Indulge me a bit: today I'm going to go meta. I promise, it won't be a regular thing -- but I hope I can get some slack, after three hundred straight days of let-me-tell-you-about-this-book.
I'm sure I've written loosely about this kind of book being hard to review, or some other one giving an easy target, or other things in that vein. And it is definitely true that some works of art are easier to write about than others: anything notably bad is pretty easy. On the other end, really good can be more difficult, setting up expectations and high standards. Genre stories usually have some loose bit of string to grab hold of -- a SF story is sure to have some error of science in it, or a wonky sociological expectation, and a mystery novel is never so perfect as to leave no nits to pick -- even if the reviewer wants to come down positive in the end. Flamboyantly literary stories are the same way: there's a lot of stuff there to grab hold of.

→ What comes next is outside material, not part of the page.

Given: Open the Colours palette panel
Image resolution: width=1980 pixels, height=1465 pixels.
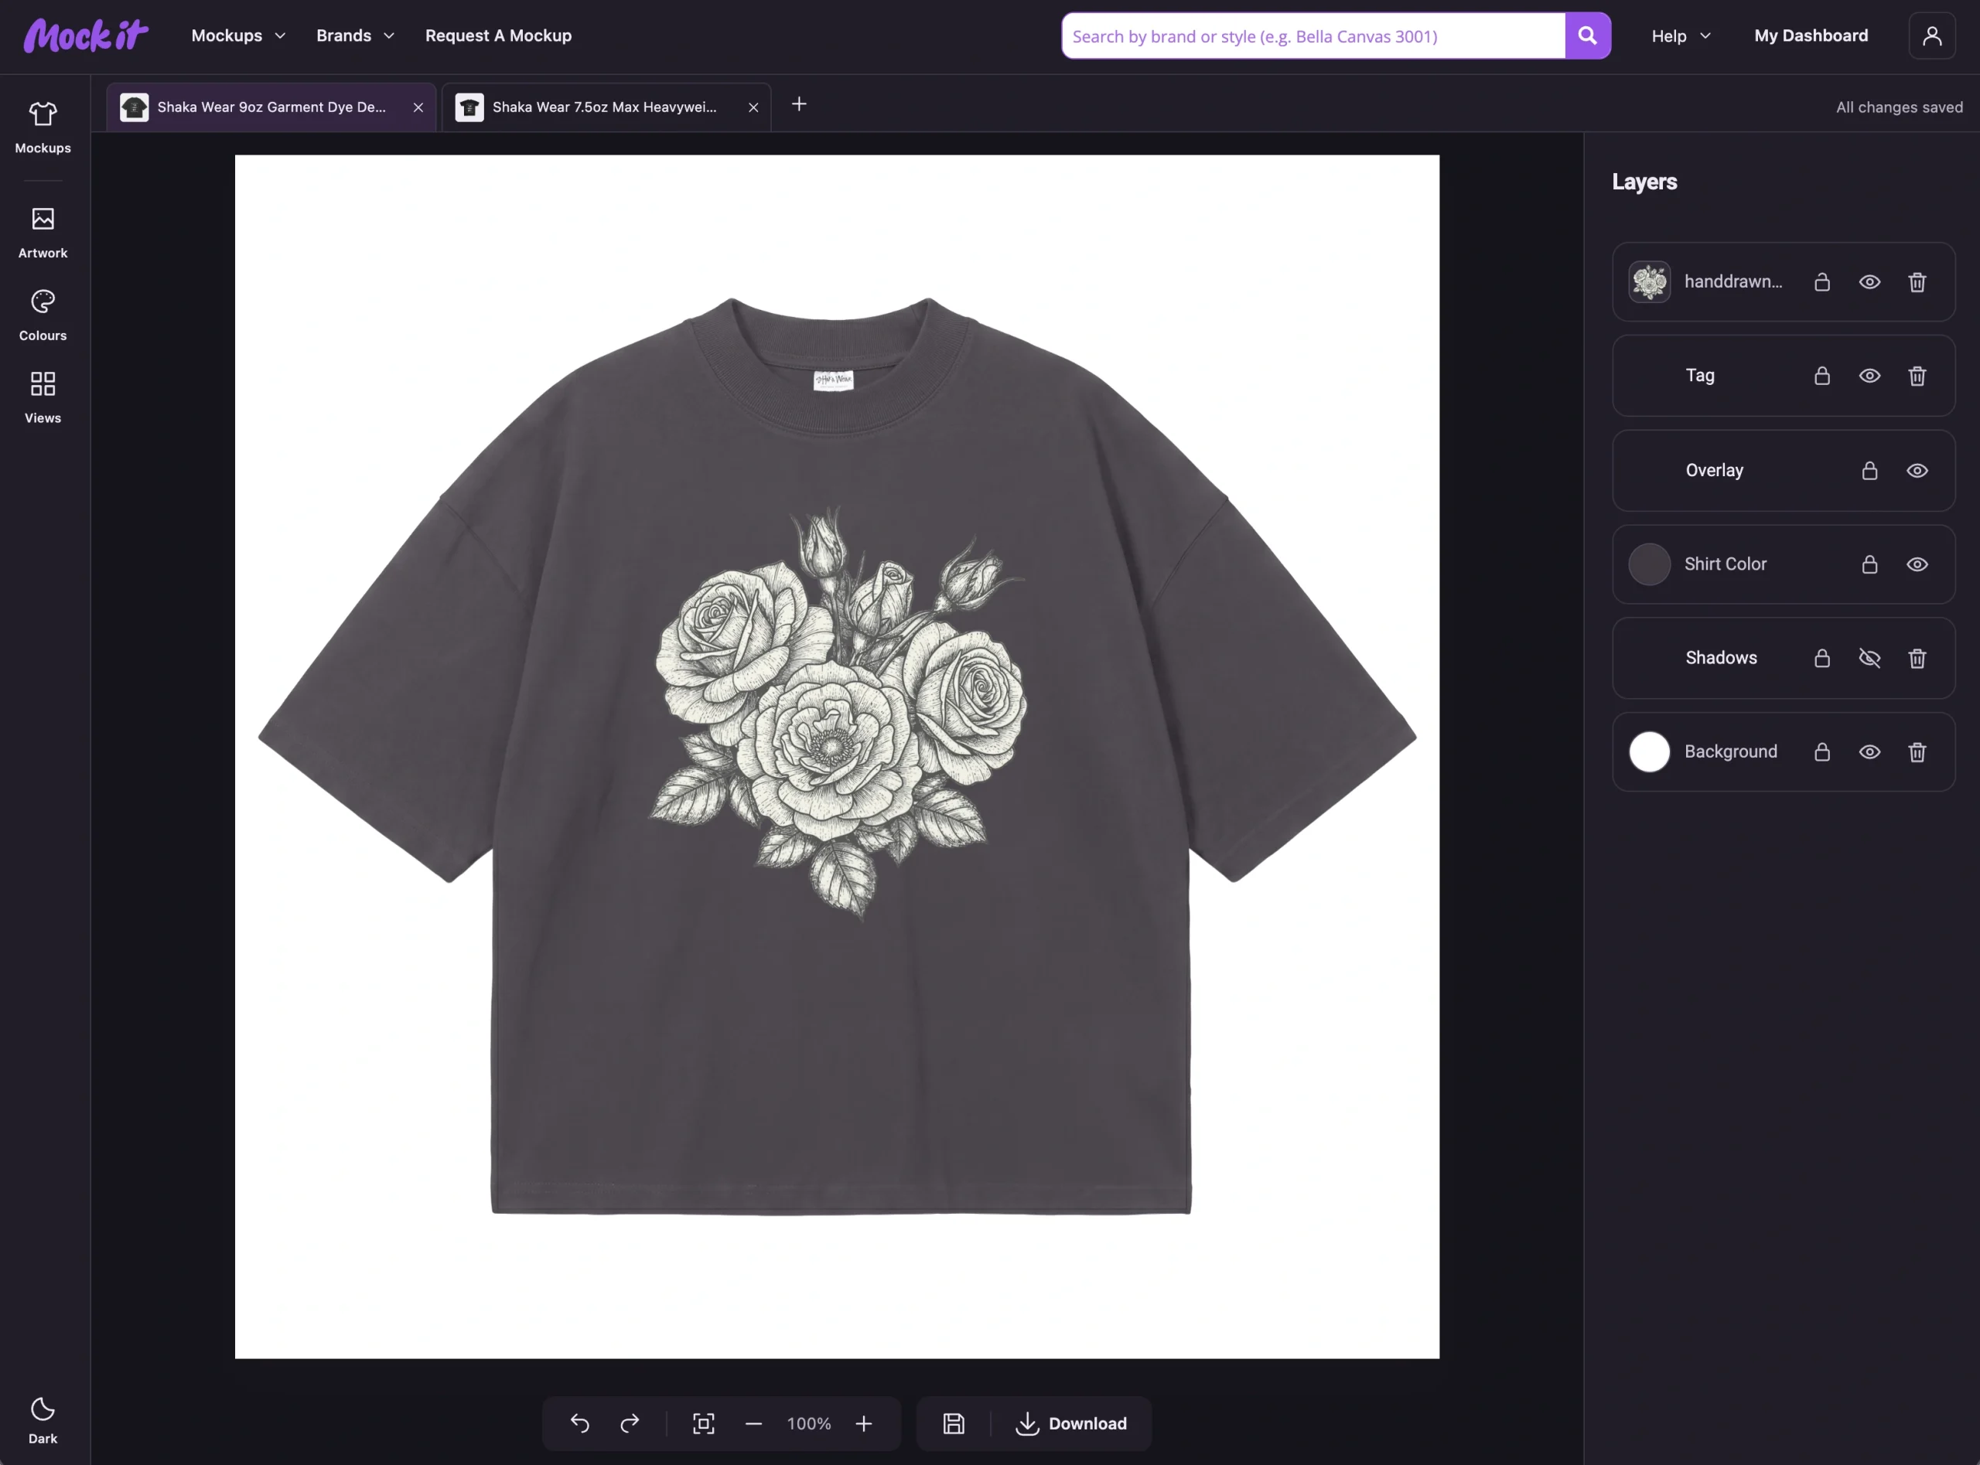Looking at the screenshot, I should pos(43,315).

But low-key stories in a realistic vein are more difficult. If they're wonderful and magnificent, well, there's that to say. If they're clunky and laughable, there's that as well. If they're just pretty good, with some flashes of human insight and a few moments of clarity and beauty and a lot of everyday-ness, though...how do you express that?
Alive is a collection of pretty good realistic manga stories, in the vein of literary short stories, all by Hajime Taguchi (about whom I know absolutely nothing). So I'm left in that last category: not wanting to praise this too highly, but wanting to celebrate it for honesty and truth, for almost three hundred pages of short stories about real people and their real lives. Alive will not change your life. (There are realistic manga short stories that could change your life: Abandon the Old in Tokyo by Tatsumi, for example.) But it is a nice book to read, with stories about people you might recognize, or see yourself in.

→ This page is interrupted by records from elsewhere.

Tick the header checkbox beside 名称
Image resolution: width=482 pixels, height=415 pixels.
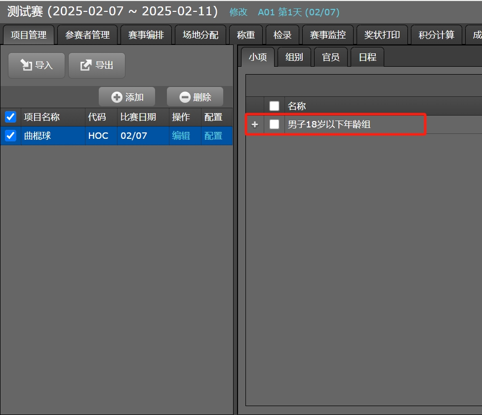pos(274,106)
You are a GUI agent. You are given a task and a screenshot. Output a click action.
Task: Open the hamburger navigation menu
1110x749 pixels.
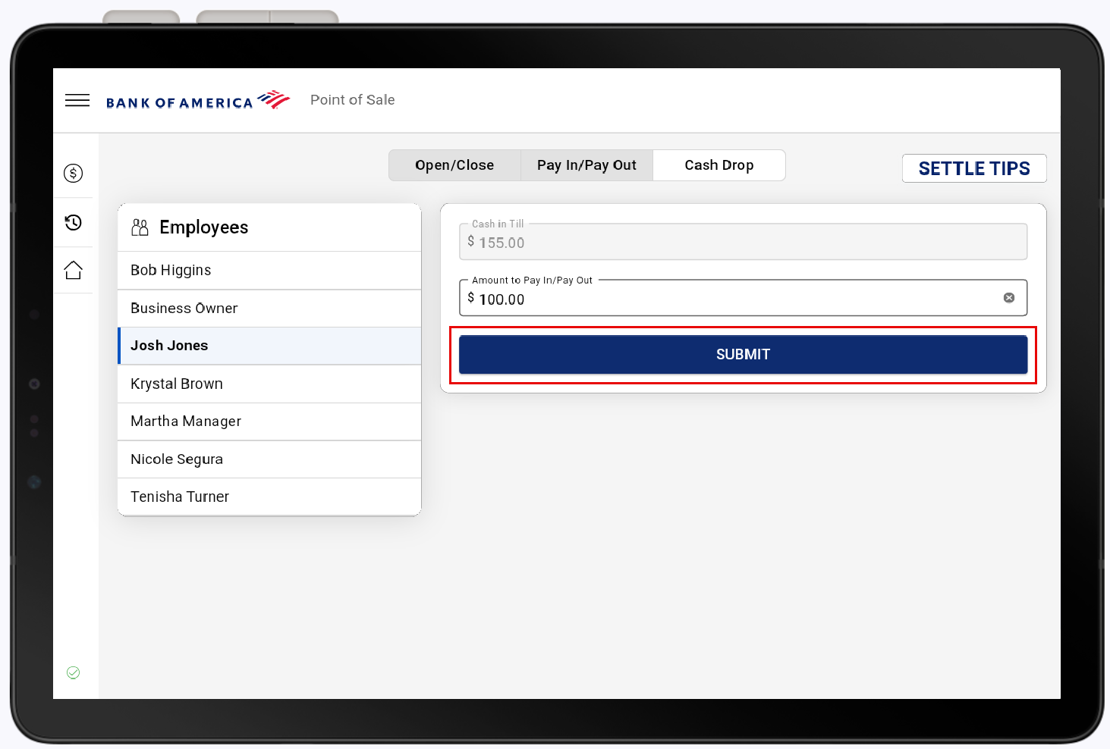[x=77, y=101]
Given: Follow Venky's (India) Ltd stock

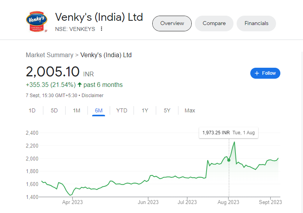Looking at the screenshot, I should [x=265, y=73].
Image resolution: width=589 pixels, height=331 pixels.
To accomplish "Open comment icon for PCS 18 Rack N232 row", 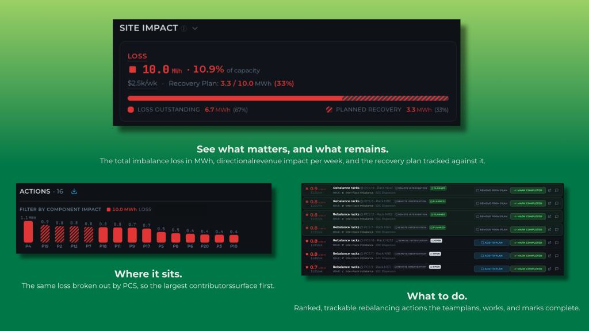I will pyautogui.click(x=557, y=243).
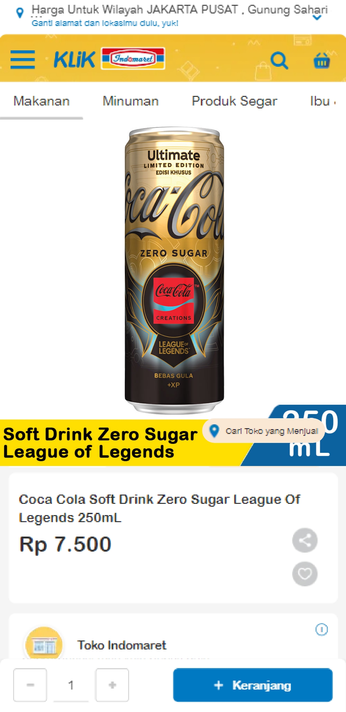Switch to the Produk Segar tab
This screenshot has width=346, height=712.
point(235,101)
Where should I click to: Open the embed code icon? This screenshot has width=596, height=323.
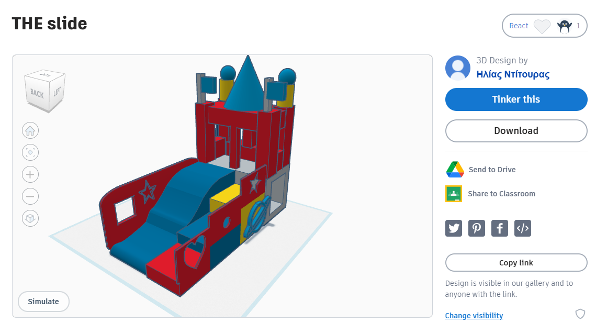point(523,228)

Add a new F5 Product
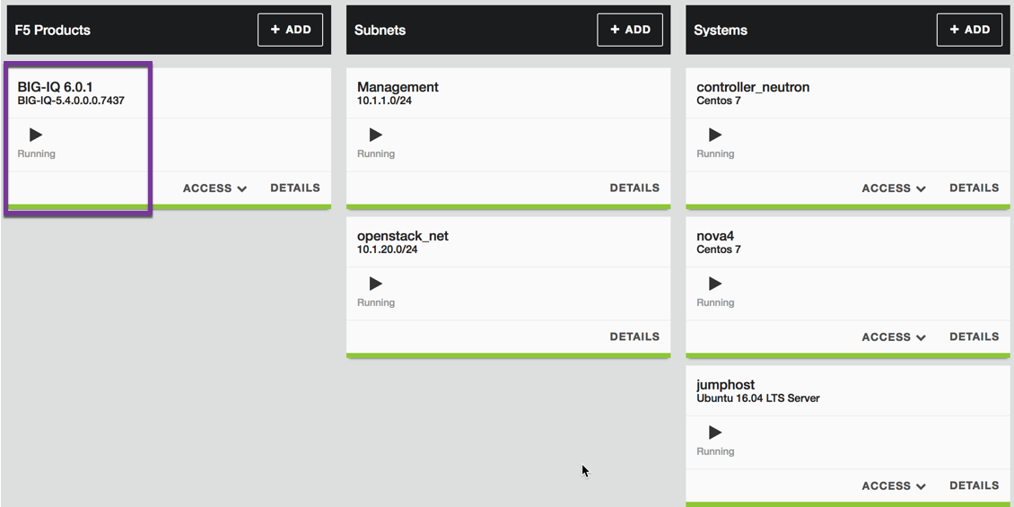(x=291, y=30)
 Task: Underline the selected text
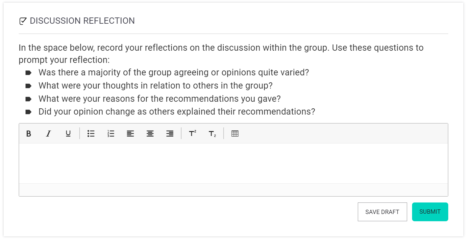pos(68,134)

If you saw that cover, you might expect survival horror, or the story of some put-upon schoolgirl. But that's not what Alive is: it contains a couple of dozen stories, most of them pretty short, about modern urban Japanese. Some are students -- manga just can't get away from high schoolers, no matter how hard it tries -- but many more are young office workers. None of the main characters are particularly old, or particularly rooted -- they may have lovers or even newish spouses, but they don't have children and long careers and extended families. They also mostly don't have much that they enjoy: Alive is not entirely stories or urban anhedonia, but the tone is more often melancholy or sad than anything more positive.
Taguchi works in what I think of as an indy-comics version of the expected manga look: faces slightly more open and realistic, panel layouts generally restrained and professional, often showing places and things instead of relentlessly focusing on high-energy people and poses. It's all controlled and solid, without ostentation or frippery -- and the writing is similarly unadorned, mostly dialogue leading to moments of clarity at the end of the stories. Some of those endings work well, others...well, a few times you, like me, may be surprised to realize a new story has begun.
Taguchi has skill and clearly a drive to tell these stories. And there are enough hits in Alive to more than balance out the stories that miss. But this is low-key work about regular people: you have to be interested in that going in. If you are, Alive is worth checking out if you can find it -- it's from the newer publisher Gen, and I get the sense their books may not have a wide distribution in print form.